Anooj Oodit, Managing Director for Asia Pacific comments on the Australia 2021/22 Federal Budget.
“Last week Treasurer Josh Frydenberg handed down his surprise ‘cash-splash’ Federal Budget for 2021-22. Driving this major spending programme is the downwards revision of the 2020-21 deficit by AU$52.7bn, driven by a higher-than-forecast iron ore price, a higher employment rate and the strong rebound of the economy. This budget is focussed on boosting recovery momentum.
“The Federal Government’s overall response to the COVID-19 pandemic has been largely successful in minimising the impact on Australia’s economy. The success of the JobKeeper and JobSeeker policies have swiftly driven down unemployment and upheld consumer spending. Despite the significant deficit it has created, the majority will agree that this was necessary to support the economy through the pandemic and to enable our economy to bounce back to such a strong position so soon after the recession.
“In the 2020-21 budget, the government moved away from trying to repair the budget deficit and instead provided more stimulus aimed at increasing employment and boosting economic growth.
"The government is not expecting a return to surplus in the next decade, however, this should not be of great concern, given that the low interest rate environment will make this debt more sustainable and serviceable. With interest rates expected to stay low for some time, now is the optimal time for the government to be investing heavily into parts of the economy that need it most, particularly the construction industry. The government is anticipating that as the economy continues to expand and with interest rates expected to stay low, this debt will stabilise and should fall relative to the economy.
“One of the key areas of the economy that is proven to drive economic growth and increase employment is the construction sector. The infrastructure spending outlaid in the FY2021/22 budget was sizeable, adding AU$15.2bn in road and rail projects to be delivered over the next ten years. This takes the government’s total infrastructure investment pipeline to AU$110bn over ten years.
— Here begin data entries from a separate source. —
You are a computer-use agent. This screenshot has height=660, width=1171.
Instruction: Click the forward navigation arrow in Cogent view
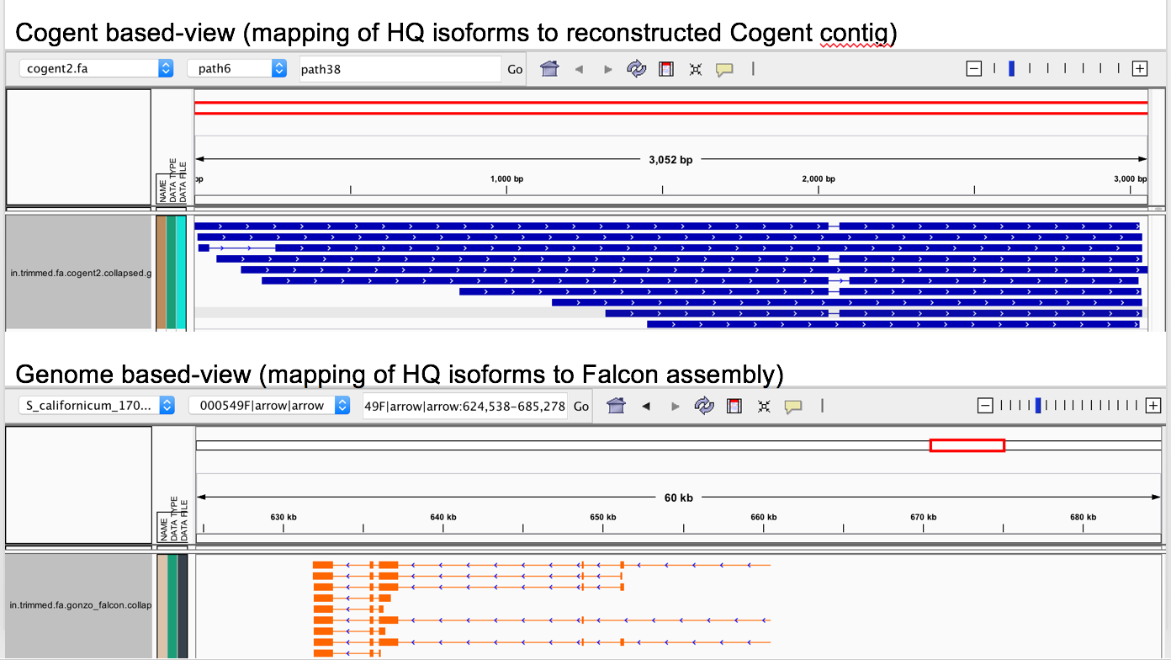607,69
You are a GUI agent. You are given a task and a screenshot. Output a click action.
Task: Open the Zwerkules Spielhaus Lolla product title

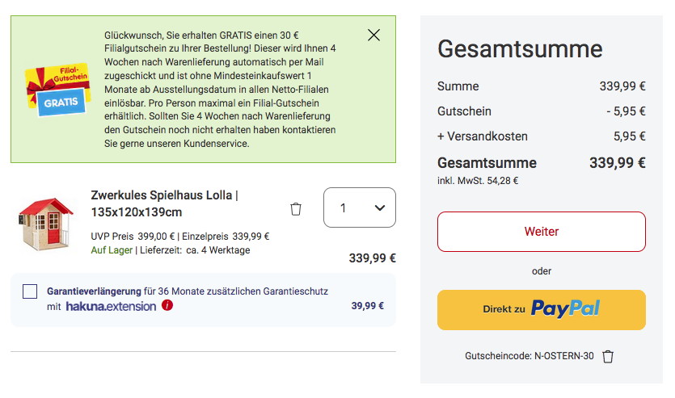pyautogui.click(x=164, y=203)
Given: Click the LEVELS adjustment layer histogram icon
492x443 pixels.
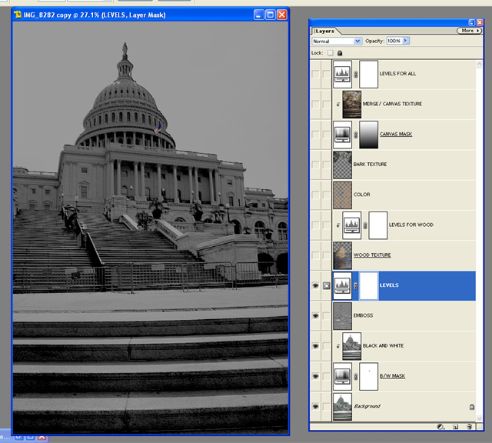Looking at the screenshot, I should [x=342, y=285].
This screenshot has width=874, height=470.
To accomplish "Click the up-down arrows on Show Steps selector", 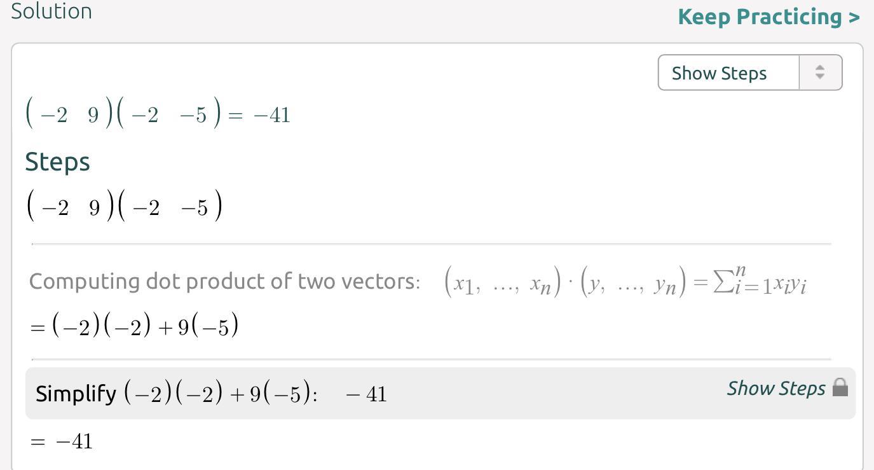I will click(820, 73).
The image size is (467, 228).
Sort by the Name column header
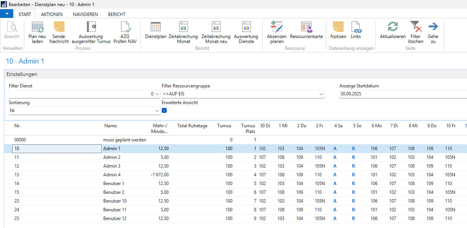[x=110, y=126]
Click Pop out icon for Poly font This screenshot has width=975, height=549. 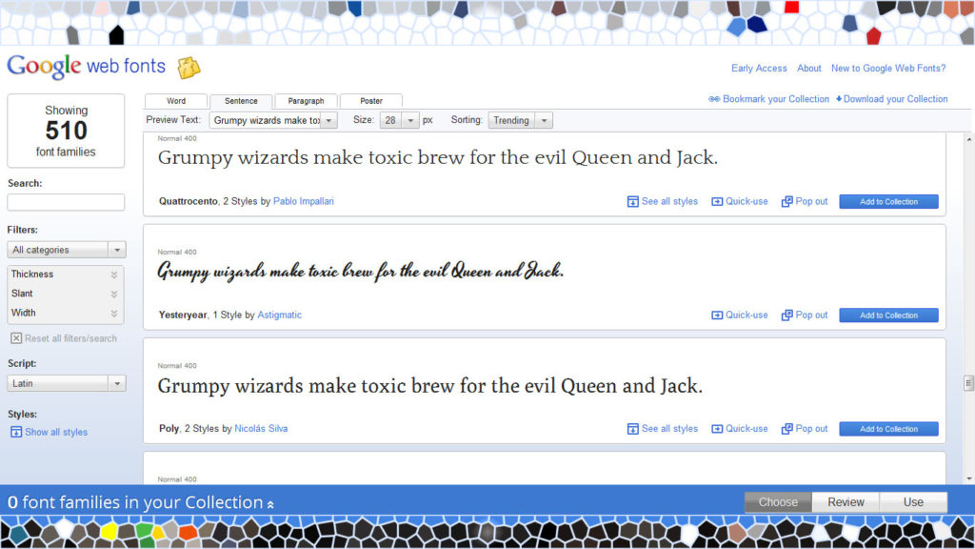pos(786,429)
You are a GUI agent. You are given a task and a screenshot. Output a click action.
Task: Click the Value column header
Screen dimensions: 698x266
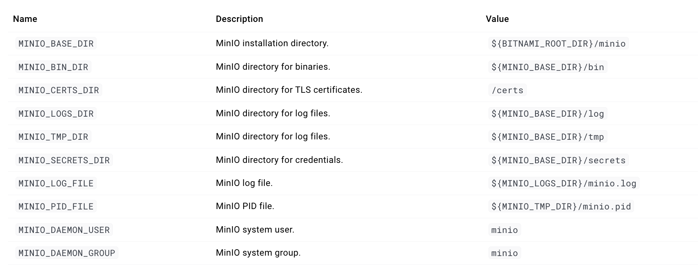pos(497,19)
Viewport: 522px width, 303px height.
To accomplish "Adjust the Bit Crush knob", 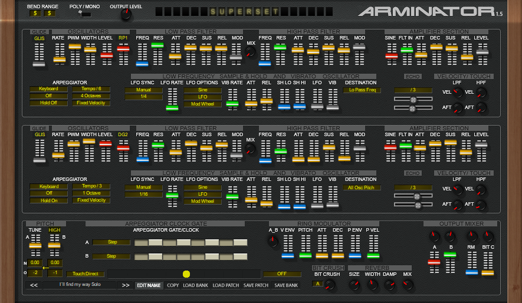I will (330, 284).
This scale of investment into construction is critical for the industry at a time where private sector activity remains weak following the COVID-19 pandemic. The return on investment that a government gets when it invest into infrastructure is two-fold and it provides both short and long-term rewards for an economy.
Australia Federal Budget infrastructure funding highlights:
- AU$3.8bn for New South Wales including AU$2bn for upgrades to the Great Western Highway between Katoomba and Lithgow.
- AU$3.4bn for Victoria including AU$2bn to support the delivery of the Melbourne Intermodal Terminal, and AU$380m for the Pakenham roads upgrade.
- AU$3.4bn for South Australia including AU$2.6bn for the North-South Corridor in Adelaide and AU$161m for the Truro Bypass.
- AU$2bn for Queensland including AU$400m in additional funding for the Bruce Highway upgrades.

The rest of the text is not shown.